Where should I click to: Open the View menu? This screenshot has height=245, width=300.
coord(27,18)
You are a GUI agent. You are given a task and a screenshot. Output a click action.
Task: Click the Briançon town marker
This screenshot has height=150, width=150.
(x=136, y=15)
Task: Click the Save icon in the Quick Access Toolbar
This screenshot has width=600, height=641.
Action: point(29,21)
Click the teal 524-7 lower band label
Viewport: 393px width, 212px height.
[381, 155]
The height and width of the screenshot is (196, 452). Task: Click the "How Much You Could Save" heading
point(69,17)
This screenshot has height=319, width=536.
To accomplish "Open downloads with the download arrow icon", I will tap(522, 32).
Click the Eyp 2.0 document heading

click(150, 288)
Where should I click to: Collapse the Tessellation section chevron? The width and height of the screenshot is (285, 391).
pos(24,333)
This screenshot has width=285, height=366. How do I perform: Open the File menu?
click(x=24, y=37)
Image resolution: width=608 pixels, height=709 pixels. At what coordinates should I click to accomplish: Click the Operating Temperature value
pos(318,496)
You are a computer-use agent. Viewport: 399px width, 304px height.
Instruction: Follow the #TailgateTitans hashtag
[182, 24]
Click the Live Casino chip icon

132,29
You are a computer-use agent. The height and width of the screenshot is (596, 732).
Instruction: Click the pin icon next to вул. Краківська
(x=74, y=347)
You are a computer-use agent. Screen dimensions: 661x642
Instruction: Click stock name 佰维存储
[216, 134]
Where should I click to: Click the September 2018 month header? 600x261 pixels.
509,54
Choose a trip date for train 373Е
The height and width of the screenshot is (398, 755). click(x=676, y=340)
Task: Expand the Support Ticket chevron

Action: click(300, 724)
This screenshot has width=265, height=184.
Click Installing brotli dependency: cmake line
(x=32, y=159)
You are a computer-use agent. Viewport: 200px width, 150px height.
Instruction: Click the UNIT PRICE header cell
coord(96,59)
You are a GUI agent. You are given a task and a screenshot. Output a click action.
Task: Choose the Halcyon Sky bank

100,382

▸ Your goal
Would you please repeat the entire listing above exactly?

▸ Your solution
Where should I click to: Open the View menu? This screenshot has height=245, width=300.
coord(27,18)
You are a GUI agent. You are given a task and a screenshot. Output a click action.
Task: Click the Briançon town marker
This screenshot has height=150, width=150.
(x=136, y=15)
Task: Click the Save icon in the Quick Access Toolbar
This screenshot has width=600, height=641.
Action: point(29,21)
Click the teal 524-7 lower band label
Viewport: 393px width, 212px height.
[381, 155]
The height and width of the screenshot is (196, 452). Task: Click the "How Much You Could Save" heading
point(69,17)
This screenshot has height=319, width=536.
To accomplish "Open downloads with the download arrow icon", I will tap(522, 32).
Click the Eyp 2.0 document heading

click(150, 288)
Where should I click to: Collapse the Tessellation section chevron? The width and height of the screenshot is (285, 391).
pos(24,333)
This screenshot has width=285, height=366. How do I perform: Open the File menu?
click(x=24, y=37)
Image resolution: width=608 pixels, height=709 pixels. At what coordinates should I click to accomplish: Click the Operating Temperature value
pos(318,496)
You are a computer-use agent. Viewport: 399px width, 304px height.
Instruction: Follow the #TailgateTitans hashtag
[182, 24]
Click the Live Casino chip icon

132,29
You are a computer-use agent. The height and width of the screenshot is (596, 732).
Instruction: Click the pin icon next to вул. Краківська
(x=74, y=347)
You are a computer-use agent. Screen dimensions: 661x642
Instruction: Click stock name 佰维存储
[216, 134]
Where should I click to: Click the September 2018 month header? 600x261 pixels.
509,54
Choose a trip date for train 373Е
The height and width of the screenshot is (398, 755). click(x=676, y=340)
Task: Expand the Support Ticket chevron

Action: click(300, 724)
This screenshot has width=265, height=184.
Click Installing brotli dependency: cmake line
(x=32, y=159)
You are a computer-use agent. Viewport: 200px width, 150px height.
Instruction: Click the UNIT PRICE header cell
coord(96,59)
You are a GUI agent. You are given a task and a screenshot. Output a click action.
Task: Choose the Halcyon Sky bank

100,382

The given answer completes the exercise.